JH: Off-balance families seem far more normal to me than nuclear ones. I was a child of divorce; my parents separated when I was 18 months old, so I never missed what I hadn’t had. I didn’t even feel alienated from my peers because of it—I remember having a bonding moment with a bunch of buddies in second grade about our divorced parents. It was the New York Metro area in the 70s, after all. Also, my sister’s best friend growing up was Jamaican, and Jamaicans can have some extraordinarily complicated families—lots of steps and halves and just craziness. I think I was mining something from my experiences with my father’s girlfriend, but not directly. She was much more of a bohemian soul sister than Erika.
HT: Though Lopey is caught between many dichotomies—race, class, the masculinity embodied by Evil David versus that of Mr. Schroeder—you leave him in a state of suspended silence. Why did you choose to end your story there and where do you see Lopey heading now?

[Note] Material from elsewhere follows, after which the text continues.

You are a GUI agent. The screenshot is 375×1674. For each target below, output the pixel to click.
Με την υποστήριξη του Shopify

JH: Around the time I wrote the bulk of the story, there was a program of Ken Loach movies at my local cinema and I went to and loved nearly all of them. The majority of Loach’s films are psuedo-vérité fictional stories about very poor people in the north of England. He has a way of ending a film that I wanted to emulate in fiction—things go extraordinarily badly for most of his characters, and then he’ll end the film at a moment when they get irreparably worse—it utterly breaks your heart without a shred of sentimentality. It’s like the story itself can’t bear to look any more. The final shot in his first feature, Kes, is of this desperately poor boy burying his beloved trained kestrel after it has just been murdered by one of his relatives, if I recall correctly. Devastating.
HT: How long did it take you to complete this story?
JH: I’m not sure it’s finished. I started it in the summer of 03.
HT: You recently published your first novel, God Says No, which is receiving wonderful reviews. Is it difficult to make the switch from novel writing to short story writing? Does your style change in the different forms?
JH: n the middle of writing GSN, which began life as a very different book in 2001, I wrote a story that changed my approach to writing significantly—I realized that, like the composer I started out wanting to be, a big component of what turned me on about writing was the sound and rhythm of words, and discovered that if I took more pleasure in those elements, better stuff began to come to me quite naturally, even in terms of what people often call “content” or “narrative.” In the middle of a class this past semester, I told my students “writing is a kind of music,” which sounds sort of confusing, I think, until one admits that writing is made of sound as much or even more than meaning. Poets seem far more accepting of this idea than fiction writers for some reason. I’m trying now to adapt my style to something that’s appropriate for each new idea or project, betting that some essential quality will remain. Probably my favorite building blocks: the tacky, the tragicomic, the bittersweet.
HT: What are you working on now?
JH: Turning those ‘wonderful reviews’ into cold hard cash. It’s like alchemy only more difficult and less scientific.
HT: What is the best bit of advice about writing you have ever received?
JH: Jennifer Egan once told me to give myself the permission to write badly; essentially stressing that rewriting is more important than writing. Something can be revised, even if it’s bad, but nothing can’t be. I have probably repeated those lines to all of my students and anyone who has ever asked for my advice about writing. Joy Williams, with whom I took a workshop in grad school, supposedly doesn’t revise, but this just confirms that she’s in league with Satan.